Saved entries:
= = = = =

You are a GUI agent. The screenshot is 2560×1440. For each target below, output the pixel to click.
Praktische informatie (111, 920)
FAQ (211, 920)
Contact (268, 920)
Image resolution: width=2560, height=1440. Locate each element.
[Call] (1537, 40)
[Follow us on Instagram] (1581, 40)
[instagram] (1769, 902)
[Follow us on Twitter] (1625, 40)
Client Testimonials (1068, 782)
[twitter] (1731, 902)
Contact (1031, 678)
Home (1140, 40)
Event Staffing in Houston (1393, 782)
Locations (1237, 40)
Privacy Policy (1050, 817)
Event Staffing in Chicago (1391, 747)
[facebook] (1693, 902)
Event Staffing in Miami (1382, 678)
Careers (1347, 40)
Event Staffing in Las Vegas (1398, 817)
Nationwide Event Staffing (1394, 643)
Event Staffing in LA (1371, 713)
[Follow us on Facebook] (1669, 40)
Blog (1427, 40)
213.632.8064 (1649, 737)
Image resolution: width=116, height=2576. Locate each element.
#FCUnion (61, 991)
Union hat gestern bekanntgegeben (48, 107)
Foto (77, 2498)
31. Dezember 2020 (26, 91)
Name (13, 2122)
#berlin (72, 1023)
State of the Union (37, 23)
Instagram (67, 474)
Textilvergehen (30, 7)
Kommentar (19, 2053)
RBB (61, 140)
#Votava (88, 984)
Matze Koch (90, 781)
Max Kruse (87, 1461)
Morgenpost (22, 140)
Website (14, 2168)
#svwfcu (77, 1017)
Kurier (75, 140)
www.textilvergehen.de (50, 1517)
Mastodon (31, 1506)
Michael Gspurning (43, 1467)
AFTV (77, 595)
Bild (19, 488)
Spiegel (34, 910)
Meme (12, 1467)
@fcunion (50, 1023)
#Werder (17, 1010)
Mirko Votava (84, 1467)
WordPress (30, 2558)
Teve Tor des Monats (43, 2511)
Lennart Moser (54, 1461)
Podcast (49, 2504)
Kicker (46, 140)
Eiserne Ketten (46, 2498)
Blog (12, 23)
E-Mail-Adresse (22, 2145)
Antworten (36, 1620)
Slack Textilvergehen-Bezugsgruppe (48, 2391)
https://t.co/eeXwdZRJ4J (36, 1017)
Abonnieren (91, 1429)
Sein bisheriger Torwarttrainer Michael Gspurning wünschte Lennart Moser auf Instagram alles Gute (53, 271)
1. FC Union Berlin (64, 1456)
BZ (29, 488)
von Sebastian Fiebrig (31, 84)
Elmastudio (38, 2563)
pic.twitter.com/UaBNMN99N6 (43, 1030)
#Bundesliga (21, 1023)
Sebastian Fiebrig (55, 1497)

= = = = =

Your task is to extract all of the records exactly.

SOLUTION BELOW —
You are a GUI agent. The screenshot is 2560×1440. For each target below, output the pixel to click.
Praktische informatie (111, 920)
FAQ (211, 920)
Contact (268, 920)
Image resolution: width=2560, height=1440. Locate each element.
[Call] (1537, 40)
[Follow us on Instagram] (1581, 40)
[instagram] (1769, 902)
[Follow us on Twitter] (1625, 40)
Client Testimonials (1068, 782)
[twitter] (1731, 902)
Contact (1031, 678)
Home (1140, 40)
Event Staffing in Houston (1393, 782)
Locations (1237, 40)
Privacy Policy (1050, 817)
Event Staffing in Chicago (1391, 747)
[facebook] (1693, 902)
Event Staffing in Miami (1382, 678)
Careers (1347, 40)
Event Staffing in Las Vegas (1398, 817)
Nationwide Event Staffing (1394, 643)
Event Staffing in LA (1371, 713)
[Follow us on Facebook] (1669, 40)
Blog (1427, 40)
213.632.8064 (1649, 737)
Image resolution: width=116, height=2576. Locate each element.
#FCUnion (61, 991)
Union hat gestern bekanntgegeben (48, 107)
Foto (77, 2498)
31. Dezember 2020 (26, 91)
Name (13, 2122)
#berlin (72, 1023)
State of the Union (37, 23)
Instagram (67, 474)
Textilvergehen (30, 7)
Kommentar (19, 2053)
RBB (61, 140)
#Votava (88, 984)
Matze Koch (90, 781)
Max Kruse (87, 1461)
Morgenpost (22, 140)
Website (14, 2168)
#svwfcu (77, 1017)
Kurier (75, 140)
www.textilvergehen.de (50, 1517)
Mastodon (31, 1506)
Michael Gspurning (43, 1467)
AFTV (77, 595)
Bild (19, 488)
Spiegel (34, 910)
Meme (12, 1467)
@fcunion (50, 1023)
#Werder (17, 1010)
Mirko Votava (84, 1467)
WordPress (30, 2558)
Teve Tor des Monats (43, 2511)
Lennart Moser (54, 1461)
Podcast (49, 2504)
Kicker (46, 140)
Eiserne Ketten (46, 2498)
Blog (12, 23)
E-Mail-Adresse (22, 2145)
Antworten (36, 1620)
Slack Textilvergehen-Bezugsgruppe (48, 2391)
https://t.co/eeXwdZRJ4J (36, 1017)
Abonnieren (91, 1429)
Sein bisheriger Torwarttrainer Michael Gspurning wünschte Lennart Moser auf Instagram alles Gute (53, 271)
1. FC Union Berlin (64, 1456)
BZ (29, 488)
von Sebastian Fiebrig (31, 84)
Elmastudio (38, 2563)
pic.twitter.com/UaBNMN99N6 (43, 1030)
#Bundesliga (21, 1023)
Sebastian Fiebrig (55, 1497)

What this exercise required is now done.